Days were endless without Sebak, and nights were torture. Already the sound of his laughter and the memory of his touch were fading. When the chief laundress attempted to wash her bed sheets, Anippe chased her out of the chamber with Sebak's dagger. One good scrubbing with natron, and her husband's musky, masculine scent would be lost forever. No. She would wrap herself in his sheets and shirts and memories until he returned to her.

A quick knock preceded the cedar door's opening. Ankhe entered without permission—again. She placed a fruit-laden tray on the low-lying table and poured two glasses of date beer—a sweet nectar that had rounded Ankhe's figure considerably. “I'm glad to see you're out of bed. Life does not end because one man goes to war. People are asking if you're with child.”

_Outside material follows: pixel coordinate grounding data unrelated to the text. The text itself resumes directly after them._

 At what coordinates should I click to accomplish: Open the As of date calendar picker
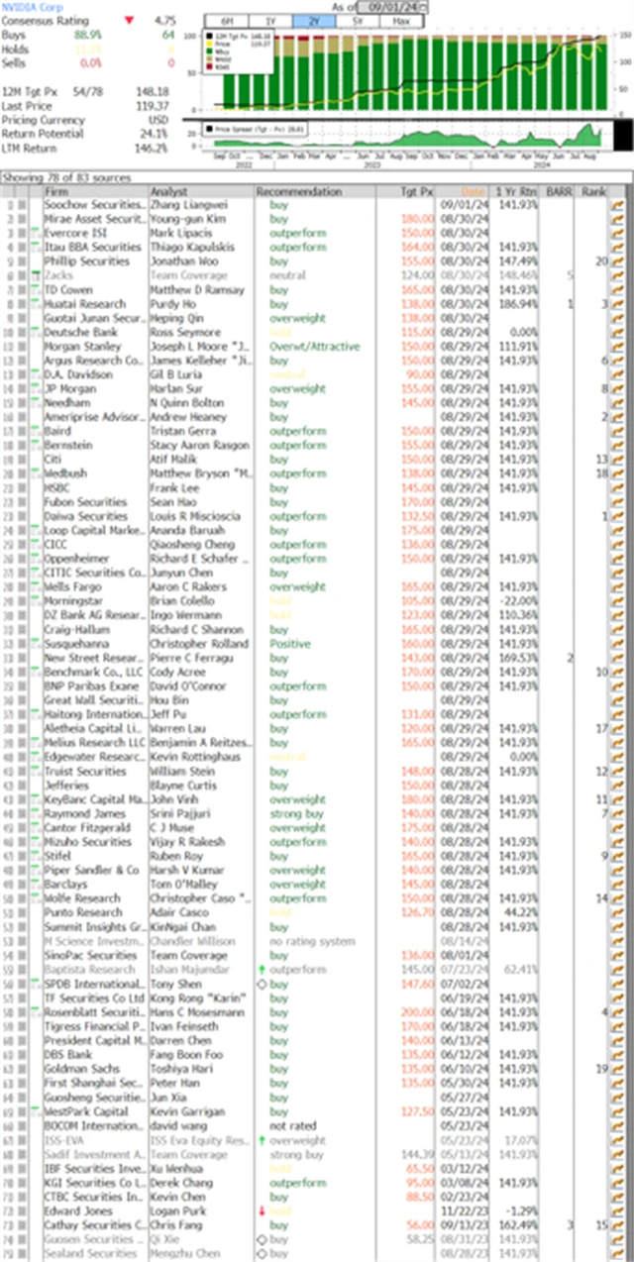pos(424,7)
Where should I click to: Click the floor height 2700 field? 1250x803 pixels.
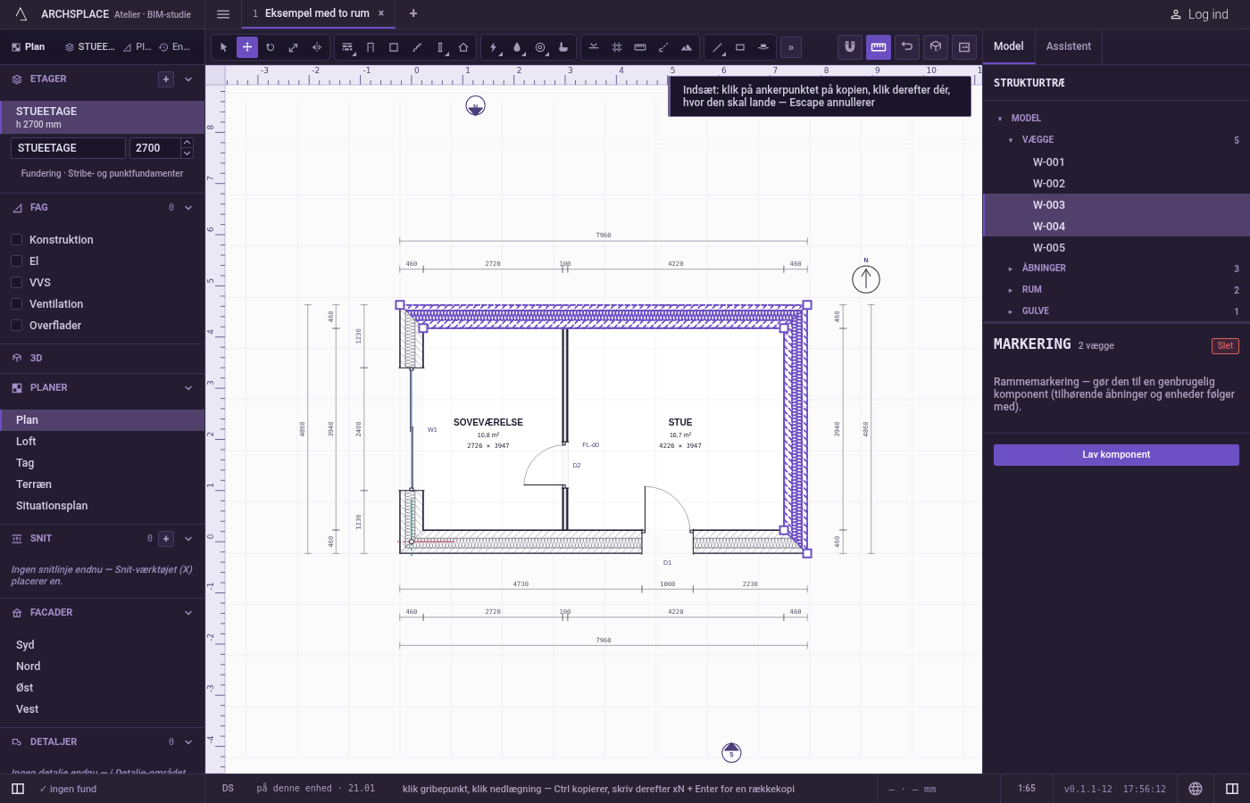point(155,148)
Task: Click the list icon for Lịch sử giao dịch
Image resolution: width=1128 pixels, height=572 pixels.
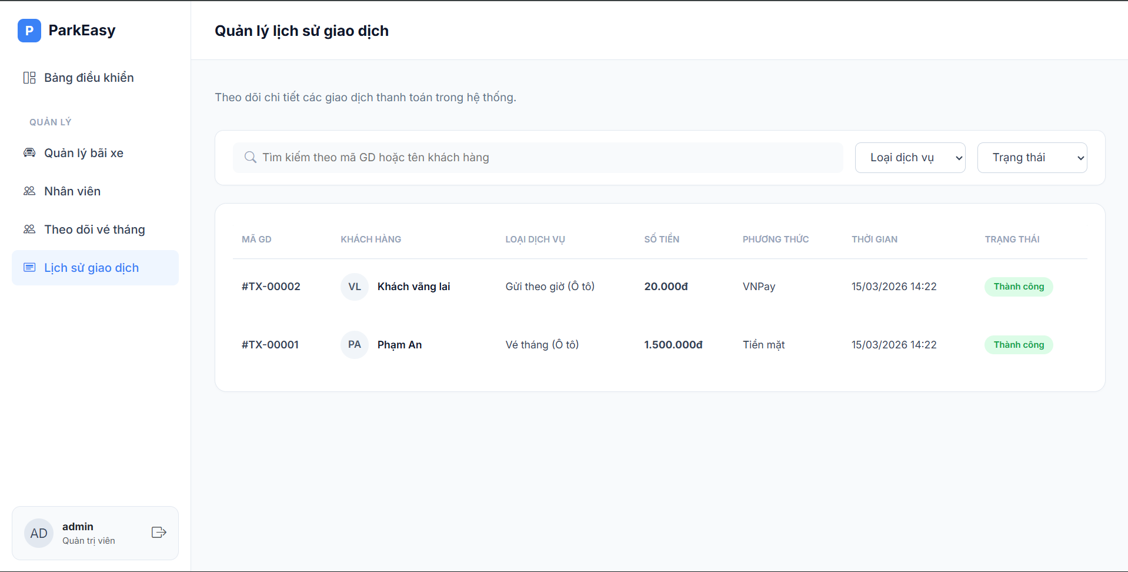Action: pyautogui.click(x=29, y=268)
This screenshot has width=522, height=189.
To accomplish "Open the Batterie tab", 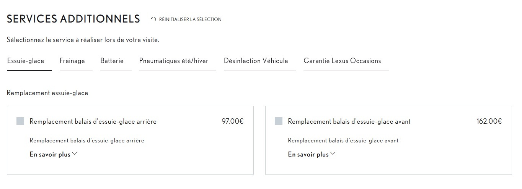I will pos(112,61).
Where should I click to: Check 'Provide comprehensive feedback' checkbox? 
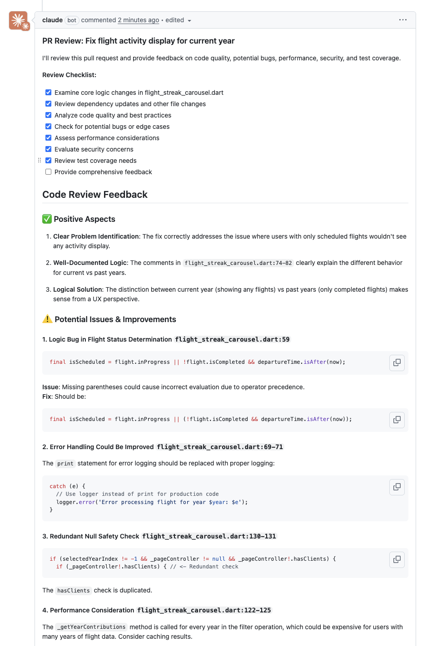tap(49, 172)
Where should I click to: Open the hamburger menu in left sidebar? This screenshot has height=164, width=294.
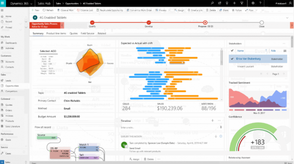3,10
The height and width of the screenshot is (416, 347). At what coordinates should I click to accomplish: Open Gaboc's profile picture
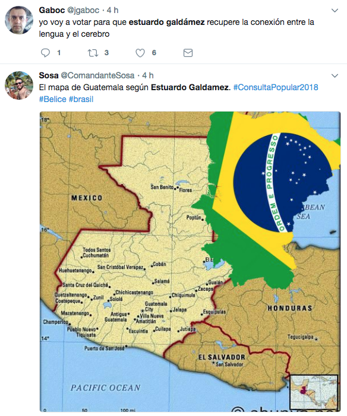[x=19, y=20]
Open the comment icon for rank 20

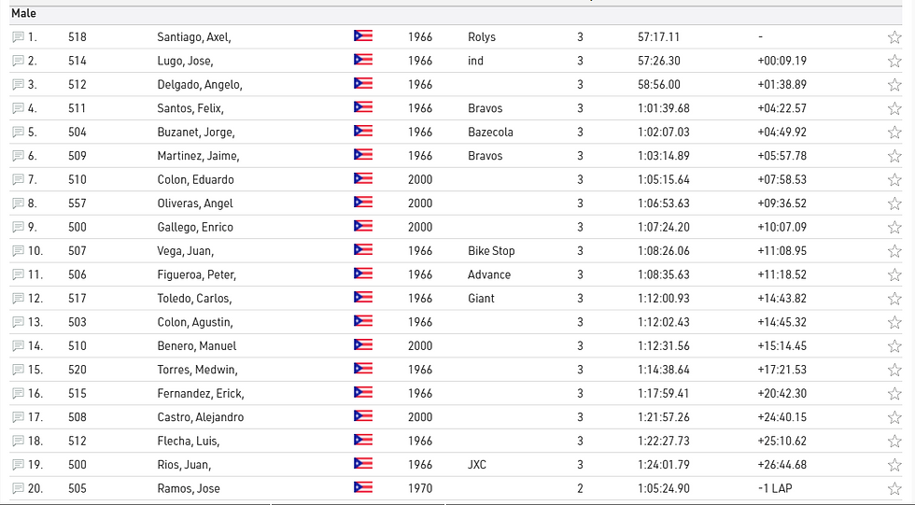click(x=18, y=488)
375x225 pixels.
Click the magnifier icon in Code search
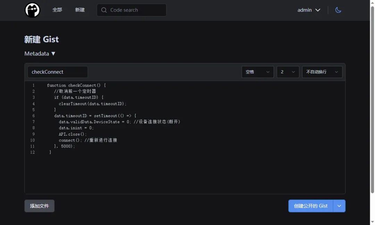click(x=104, y=10)
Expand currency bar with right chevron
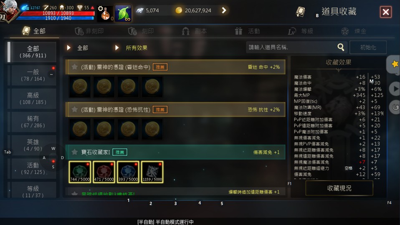Image resolution: width=400 pixels, height=225 pixels. [x=224, y=10]

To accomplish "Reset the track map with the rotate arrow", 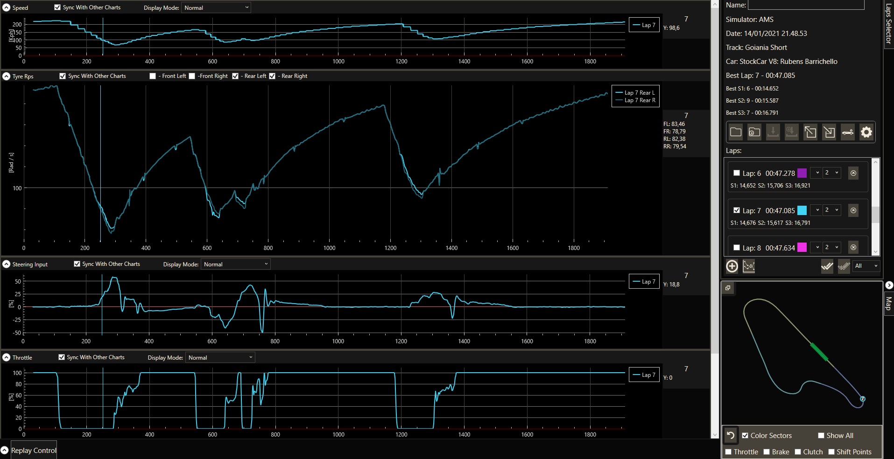I will coord(731,436).
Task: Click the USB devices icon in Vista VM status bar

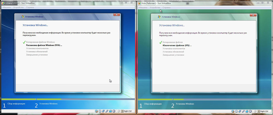Action: 243,111
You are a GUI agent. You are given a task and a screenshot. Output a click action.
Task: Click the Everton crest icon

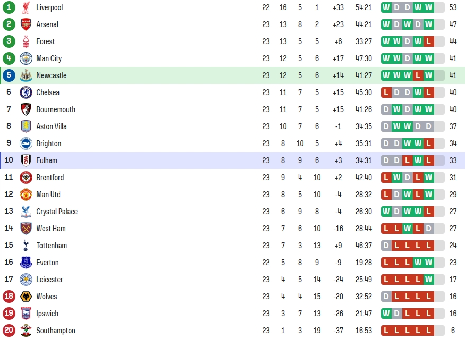26,263
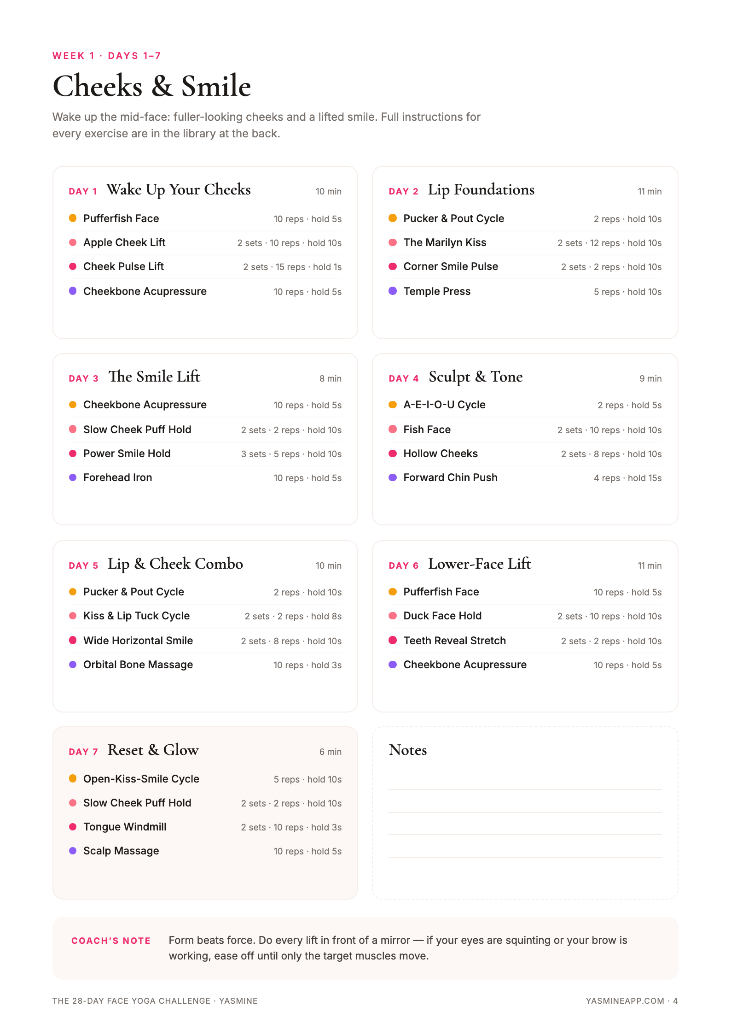Select the Cheek Pulse Lift exercise
Image resolution: width=731 pixels, height=1036 pixels.
click(x=205, y=267)
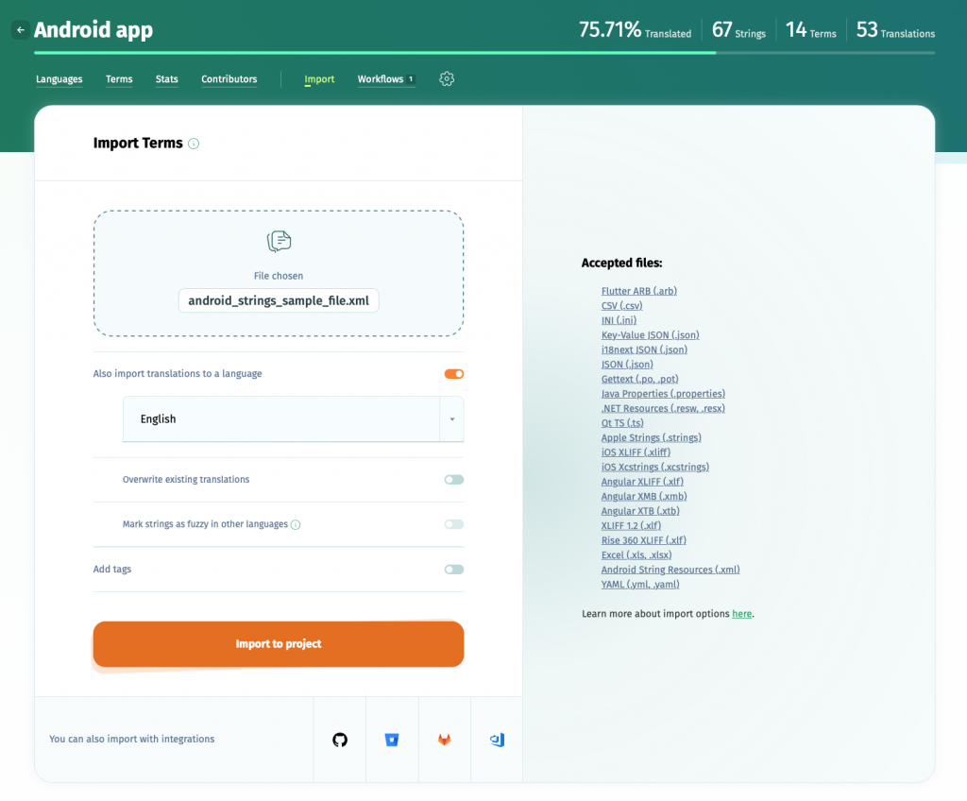The width and height of the screenshot is (967, 801).
Task: Enable Overwrite existing translations toggle
Action: coord(453,480)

“What? Why would they ask such a thing?”

“Sebak may or may not have mentioned the possibility before he left. Regardless, wagging tongues like to paint pictures, and Avaris is a mural.”

“And what strokes are you adding with your brush, sister?”

“I tell them they'll find out soon enough.”

Anippe stomped back toward her bedchamber, shouting over her shoulder. “I suppose we'll all find out soon enough.”

“But you must stay out of that bed. If you're with child, you need the exercise. If you're not, let's go down to the Nile and enjoy these first days of inundation. The water has reached the first mark on the water gauge, deep enough to bathe.”

But Anippe didn't care about the Nile or water gauges. She had the bed in her sights, though the sun still hung low in the east, and she was ready for a nap.

A stain on the bed stopped her.

Ankhe, running to catch up, nearly knocked her over. “What? What's wrong?” She peered around Anippe's shoulder. “Well, I guess you're not with child after all.”

Anippe could only stare, thoughts conflicted, emotions raging. She wasn't pregnant—was that good or bad? It was good, definitely good. So why was she crying? She wiped a stray tear from her cheek and tried to stem the tide—to no avail.

Ankhe stood before her, hands planted on her hips. “I thought you'd be happy. All I've heard since the day after your wedding is ‘I don't want a baby. I'm terrified of birth.' ” She pointed to the blood-stained sheet. “The gods heard your prayer.”

“There's a difference between not wanting a baby and not wanting to give birth, Ankhe.” The truth was, the moment Anippe realized she might never have a baby, she wanted one all the more. “Didn't you see how excited Sebak was when he left, believing I might be carrying his heir?”

Ankhe's smile sent a chill down Anippe's spine. “Yes, and I wish I could be the one to tell him he has no heir—and he never will.”

“How can you hate him, Ankhe? He's been kind to you these past months.”

“I hate anyone who tries to take you from me, Anippe. You are mine.” Her expression grew dark. “You'll always be mine.” Without awaiting a reply, she walked toward the bed to strip the sheets.

Anippe swallowed the lump in her throat, unsure how to respond to a swift and unfamiliar fear. Something in Ankhe was changing, something gray becoming black. How could Anippe control Ankhe's dark moods—protect her but also keep her from hurting others? And how could Anippe tell Sebak he had no heir? She looked again at the blood-stained sheet, felt the ache of her empty arms.
Lady Hathor, goddess of love, how do I keep my husband's love and fill my longing for a child without bowing to Tawaret, the awful goddess of childbirth?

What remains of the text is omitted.